▶ [WHAT TO WORK ON] Retype the listing that follows, word for word.

▶ [SUPPLIED RECORDS]
********************

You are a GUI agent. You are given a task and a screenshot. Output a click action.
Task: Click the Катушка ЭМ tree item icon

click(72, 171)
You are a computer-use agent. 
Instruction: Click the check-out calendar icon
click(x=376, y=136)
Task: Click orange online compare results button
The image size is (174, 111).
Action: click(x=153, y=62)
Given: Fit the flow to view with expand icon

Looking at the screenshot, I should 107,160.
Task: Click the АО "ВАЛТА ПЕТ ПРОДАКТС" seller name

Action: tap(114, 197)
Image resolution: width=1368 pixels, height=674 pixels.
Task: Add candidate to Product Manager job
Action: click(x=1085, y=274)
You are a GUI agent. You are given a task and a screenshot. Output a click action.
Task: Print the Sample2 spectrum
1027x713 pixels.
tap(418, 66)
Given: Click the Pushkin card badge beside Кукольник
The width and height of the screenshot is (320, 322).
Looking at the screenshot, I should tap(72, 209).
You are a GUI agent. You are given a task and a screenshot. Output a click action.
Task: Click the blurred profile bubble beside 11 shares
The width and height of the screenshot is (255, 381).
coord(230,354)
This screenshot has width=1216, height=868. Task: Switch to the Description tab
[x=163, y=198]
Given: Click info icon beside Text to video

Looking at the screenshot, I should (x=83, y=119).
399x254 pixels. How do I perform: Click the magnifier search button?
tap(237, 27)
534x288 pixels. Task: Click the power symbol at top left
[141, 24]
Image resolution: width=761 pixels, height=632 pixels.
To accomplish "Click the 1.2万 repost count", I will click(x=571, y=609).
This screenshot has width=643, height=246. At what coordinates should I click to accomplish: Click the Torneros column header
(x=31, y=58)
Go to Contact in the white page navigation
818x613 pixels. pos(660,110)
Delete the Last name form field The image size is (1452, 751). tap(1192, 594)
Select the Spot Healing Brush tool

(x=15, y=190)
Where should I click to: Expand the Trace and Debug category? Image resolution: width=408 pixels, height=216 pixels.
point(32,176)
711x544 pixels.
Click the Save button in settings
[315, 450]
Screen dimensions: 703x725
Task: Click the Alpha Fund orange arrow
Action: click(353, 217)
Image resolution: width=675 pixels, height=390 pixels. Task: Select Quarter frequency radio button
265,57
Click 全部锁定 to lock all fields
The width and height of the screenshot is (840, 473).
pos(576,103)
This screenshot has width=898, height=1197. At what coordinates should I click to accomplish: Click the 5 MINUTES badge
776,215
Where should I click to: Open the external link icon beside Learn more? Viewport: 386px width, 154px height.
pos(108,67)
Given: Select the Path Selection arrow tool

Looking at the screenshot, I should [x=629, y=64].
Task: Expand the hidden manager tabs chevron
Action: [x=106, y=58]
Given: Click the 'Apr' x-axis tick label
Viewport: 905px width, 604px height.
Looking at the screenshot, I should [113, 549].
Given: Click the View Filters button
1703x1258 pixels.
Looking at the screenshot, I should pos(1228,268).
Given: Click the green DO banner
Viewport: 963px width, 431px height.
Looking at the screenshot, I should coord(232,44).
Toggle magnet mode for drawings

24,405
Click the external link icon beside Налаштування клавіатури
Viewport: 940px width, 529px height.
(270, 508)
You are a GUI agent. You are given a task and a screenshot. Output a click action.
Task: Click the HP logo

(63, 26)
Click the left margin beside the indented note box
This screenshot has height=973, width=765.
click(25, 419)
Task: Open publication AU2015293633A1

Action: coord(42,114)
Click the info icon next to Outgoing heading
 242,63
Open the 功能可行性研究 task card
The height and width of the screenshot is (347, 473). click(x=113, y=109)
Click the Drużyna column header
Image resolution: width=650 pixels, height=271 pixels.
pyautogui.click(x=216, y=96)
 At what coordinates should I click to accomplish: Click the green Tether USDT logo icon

********************

▶ [ANSWER BELOW]
You are a GUI agent. You are given a task and a screenshot. Output a click action.
Task: Click the Катушка ЭМ tree item icon

click(72, 171)
You are a computer-use agent. 
Instruction: Click the check-out calendar icon
click(x=376, y=136)
Task: Click orange online compare results button
The image size is (174, 111).
Action: click(x=153, y=62)
Given: Fit the flow to view with expand icon

Looking at the screenshot, I should 107,160.
Task: Click the АО "ВАЛТА ПЕТ ПРОДАКТС" seller name

Action: tap(114, 197)
Image resolution: width=1368 pixels, height=674 pixels.
Task: Add candidate to Product Manager job
Action: click(x=1085, y=274)
You are a GUI agent. You are given a task and a screenshot. Output a click action.
Task: Print the Sample2 spectrum
1027x713 pixels.
tap(418, 66)
Given: Click the Pushkin card badge beside Кукольник
The width and height of the screenshot is (320, 322).
Looking at the screenshot, I should tap(72, 209).
You are a GUI agent. You are given a task and a screenshot. Output a click action.
Task: Click the blurred profile bubble beside 11 shares
The width and height of the screenshot is (255, 381).
coord(230,354)
This screenshot has width=1216, height=868. Task: Switch to the Description tab
[x=163, y=198]
Given: Click info icon beside Text to video

Looking at the screenshot, I should (x=83, y=119).
399x254 pixels. How do I perform: Click the magnifier search button?
tap(237, 27)
534x288 pixels. Task: Click the power symbol at top left
[141, 24]
Image resolution: width=761 pixels, height=632 pixels.
To accomplish "Click the 1.2万 repost count", I will click(x=571, y=609).
This screenshot has width=643, height=246. At what coordinates should I click to accomplish: Click the Torneros column header
(x=31, y=58)
Go to Contact in the white page navigation
818x613 pixels. pos(660,110)
Delete the Last name form field The image size is (1452, 751). tap(1192, 594)
Select the Spot Healing Brush tool

(x=15, y=190)
Where should I click to: Expand the Trace and Debug category? Image resolution: width=408 pixels, height=216 pixels.
point(32,176)
711x544 pixels.
Click the Save button in settings
[315, 450]
Screen dimensions: 703x725
Task: Click the Alpha Fund orange arrow
Action: click(353, 217)
Image resolution: width=675 pixels, height=390 pixels. Task: Select Quarter frequency radio button
265,57
Click 全部锁定 to lock all fields
The width and height of the screenshot is (840, 473).
pos(576,103)
This screenshot has width=898, height=1197. At what coordinates should I click to accomplish: Click the 5 MINUTES badge
776,215
Where should I click to: Open the external link icon beside Learn more? Viewport: 386px width, 154px height.
pos(108,67)
Given: Select the Path Selection arrow tool

Looking at the screenshot, I should [x=629, y=64].
Task: Expand the hidden manager tabs chevron
Action: [x=106, y=58]
Given: Click the 'Apr' x-axis tick label
Viewport: 905px width, 604px height.
Looking at the screenshot, I should [113, 549].
Given: Click the View Filters button
1703x1258 pixels.
Looking at the screenshot, I should pos(1228,268).
Given: Click the green DO banner
Viewport: 963px width, 431px height.
Looking at the screenshot, I should coord(232,44).
Toggle magnet mode for drawings

24,405
Click the external link icon beside Налаштування клавіатури
Viewport: 940px width, 529px height.
(270, 508)
You are a GUI agent. You are given a task and a screenshot. Output a click action.
Task: Click the HP logo

(63, 26)
Click the left margin beside the indented note box
This screenshot has height=973, width=765.
click(25, 419)
Task: Open publication AU2015293633A1

Action: coord(42,114)
Click the info icon next to Outgoing heading
 242,63
Open the 功能可行性研究 task card
The height and width of the screenshot is (347, 473). click(x=113, y=109)
Click the Drużyna column header
Image resolution: width=650 pixels, height=271 pixels.
pyautogui.click(x=216, y=96)
 At what coordinates should I click to accomplish: Click the green Tether USDT logo icon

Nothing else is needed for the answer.